### Reading text
Some of the fans had been in the building since 7:30 that morning, having driven through the predawn darkness to Baton Rouge from the farthest corners of Louisiana. They had paid $15 each to attend the Bayou Bash Recruiting Party, LSU's national signing day get-together; they had eaten breakfast, lunch and dinner at long tables draped in purple beneath bouquets of gold and purple balloons; they had watched highlights of the Tigers' 1995 season on four oversized televisions and one towering screen. "To me, this extends the football season," said Don Tarver, 65, a retired Air Force fighter pilot who drove 170 miles from Jena, La. And as the day passed, the audience grew in size and diversity. Now among those chanting at DiNardo's arrival were LSU students and faculty members, the president of the state's university system and former governor John McKeithen. All of them, in a frenzy.
######
▸ **Description of the task**:
Reproduce everything in the signing day passage from "Some of the" down to "in a frenzy.", keeping every word and mark unchanged.
### Data records
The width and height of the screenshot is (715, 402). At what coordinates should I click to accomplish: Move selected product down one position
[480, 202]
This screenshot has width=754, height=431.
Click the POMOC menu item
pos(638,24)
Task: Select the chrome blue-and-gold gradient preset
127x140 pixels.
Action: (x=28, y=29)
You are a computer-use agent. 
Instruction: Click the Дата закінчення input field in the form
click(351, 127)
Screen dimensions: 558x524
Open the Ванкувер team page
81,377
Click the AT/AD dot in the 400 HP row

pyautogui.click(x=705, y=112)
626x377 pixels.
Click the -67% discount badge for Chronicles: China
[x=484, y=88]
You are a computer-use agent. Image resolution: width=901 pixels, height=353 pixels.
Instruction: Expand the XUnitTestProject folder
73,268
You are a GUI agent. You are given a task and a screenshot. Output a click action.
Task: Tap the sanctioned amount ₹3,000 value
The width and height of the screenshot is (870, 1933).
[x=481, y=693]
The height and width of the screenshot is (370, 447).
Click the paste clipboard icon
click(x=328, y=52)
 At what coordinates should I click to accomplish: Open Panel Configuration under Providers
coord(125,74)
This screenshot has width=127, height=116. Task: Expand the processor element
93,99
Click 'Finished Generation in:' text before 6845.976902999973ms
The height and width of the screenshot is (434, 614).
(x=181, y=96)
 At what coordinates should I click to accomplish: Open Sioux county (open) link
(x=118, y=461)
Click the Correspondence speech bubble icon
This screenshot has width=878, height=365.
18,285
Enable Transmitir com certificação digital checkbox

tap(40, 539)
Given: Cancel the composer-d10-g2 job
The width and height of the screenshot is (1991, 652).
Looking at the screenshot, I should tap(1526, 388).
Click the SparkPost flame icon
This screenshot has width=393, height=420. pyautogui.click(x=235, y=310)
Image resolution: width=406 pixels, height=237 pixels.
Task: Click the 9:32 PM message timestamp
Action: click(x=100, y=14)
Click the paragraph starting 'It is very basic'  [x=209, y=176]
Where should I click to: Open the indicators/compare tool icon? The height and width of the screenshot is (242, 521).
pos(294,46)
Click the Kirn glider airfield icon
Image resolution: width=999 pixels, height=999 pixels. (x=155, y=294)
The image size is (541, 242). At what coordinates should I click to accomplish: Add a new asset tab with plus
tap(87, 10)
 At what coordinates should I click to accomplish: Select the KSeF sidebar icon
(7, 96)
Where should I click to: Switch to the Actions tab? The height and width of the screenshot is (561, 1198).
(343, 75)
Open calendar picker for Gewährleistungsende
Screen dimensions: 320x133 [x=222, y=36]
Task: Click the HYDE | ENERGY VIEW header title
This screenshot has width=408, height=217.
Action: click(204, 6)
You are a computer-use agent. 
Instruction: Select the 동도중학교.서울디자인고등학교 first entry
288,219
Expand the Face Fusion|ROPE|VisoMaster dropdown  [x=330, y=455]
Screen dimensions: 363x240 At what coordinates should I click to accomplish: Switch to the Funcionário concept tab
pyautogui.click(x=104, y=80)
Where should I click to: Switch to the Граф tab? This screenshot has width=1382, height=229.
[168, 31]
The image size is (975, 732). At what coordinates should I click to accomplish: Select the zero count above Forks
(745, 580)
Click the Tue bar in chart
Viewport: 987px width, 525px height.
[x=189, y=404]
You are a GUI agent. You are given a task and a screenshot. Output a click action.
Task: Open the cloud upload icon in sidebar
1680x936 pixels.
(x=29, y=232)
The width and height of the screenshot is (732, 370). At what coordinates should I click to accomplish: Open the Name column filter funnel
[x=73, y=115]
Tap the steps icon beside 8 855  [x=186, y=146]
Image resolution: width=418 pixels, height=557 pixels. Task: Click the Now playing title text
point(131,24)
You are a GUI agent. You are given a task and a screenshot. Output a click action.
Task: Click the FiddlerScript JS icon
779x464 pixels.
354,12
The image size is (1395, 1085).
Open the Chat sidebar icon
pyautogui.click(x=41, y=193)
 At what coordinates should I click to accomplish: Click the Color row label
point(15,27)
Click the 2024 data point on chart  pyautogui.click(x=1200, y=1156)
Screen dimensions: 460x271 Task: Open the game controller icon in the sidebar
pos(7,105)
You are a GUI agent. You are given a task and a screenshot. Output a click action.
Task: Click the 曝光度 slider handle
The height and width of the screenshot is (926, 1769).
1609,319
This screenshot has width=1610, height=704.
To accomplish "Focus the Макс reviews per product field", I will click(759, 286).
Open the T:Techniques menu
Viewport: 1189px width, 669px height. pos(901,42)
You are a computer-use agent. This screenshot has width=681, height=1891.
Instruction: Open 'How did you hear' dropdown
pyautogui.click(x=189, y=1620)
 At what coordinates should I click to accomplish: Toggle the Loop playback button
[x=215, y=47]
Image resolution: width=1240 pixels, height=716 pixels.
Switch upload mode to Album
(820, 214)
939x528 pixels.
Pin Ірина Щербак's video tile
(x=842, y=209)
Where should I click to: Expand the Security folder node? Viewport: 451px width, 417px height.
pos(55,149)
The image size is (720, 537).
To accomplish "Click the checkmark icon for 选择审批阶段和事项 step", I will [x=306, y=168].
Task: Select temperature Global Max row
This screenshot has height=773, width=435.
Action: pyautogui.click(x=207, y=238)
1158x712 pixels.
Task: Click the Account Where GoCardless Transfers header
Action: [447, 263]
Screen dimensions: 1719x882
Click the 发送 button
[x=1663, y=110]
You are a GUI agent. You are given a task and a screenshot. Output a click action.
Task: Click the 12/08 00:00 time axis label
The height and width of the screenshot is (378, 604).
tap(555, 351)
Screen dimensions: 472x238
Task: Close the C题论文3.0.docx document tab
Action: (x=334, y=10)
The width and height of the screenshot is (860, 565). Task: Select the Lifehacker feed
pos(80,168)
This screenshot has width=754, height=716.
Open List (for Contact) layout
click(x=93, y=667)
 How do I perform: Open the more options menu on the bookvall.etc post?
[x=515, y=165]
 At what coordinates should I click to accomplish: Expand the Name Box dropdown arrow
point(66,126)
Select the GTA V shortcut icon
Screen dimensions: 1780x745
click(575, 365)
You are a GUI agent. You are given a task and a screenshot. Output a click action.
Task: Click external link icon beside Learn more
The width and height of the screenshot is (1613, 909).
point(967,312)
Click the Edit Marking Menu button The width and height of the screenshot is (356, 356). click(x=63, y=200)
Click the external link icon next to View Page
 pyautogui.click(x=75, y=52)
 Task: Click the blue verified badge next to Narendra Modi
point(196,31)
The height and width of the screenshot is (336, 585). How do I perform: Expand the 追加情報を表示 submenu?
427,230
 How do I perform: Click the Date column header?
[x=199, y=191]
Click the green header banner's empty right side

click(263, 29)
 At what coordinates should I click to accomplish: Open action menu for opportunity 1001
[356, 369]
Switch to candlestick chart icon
######
▸ **Solved exercise**:
Some of the fans had been in the building since 7:30 that morning, having driven through the predawn darkness to Baton Rouge from the farthest corners of Louisiana. They had paid $15 each to attend the Bayou Bash Recruiting Party, LSU's national signing day get-together; they had eaten breakfast, lunch and dinner at long tables draped in purple beneath bouquets of gold and purple balloons; they had watched highlights of the Tigers' 1995 season on four oversized televisions and one towering screen. "To me, this extends the football season," said Don Tarver, 65, a retired Air Force fighter pilot who drove 170 miles from Jena, La. And as the day passed, the audience grew in size and diversity. Now among those chanting at DiNardo's arrival were LSU students and faculty members, the president of the state's university system and former governor John McKeithen. All of them, in a frenzy.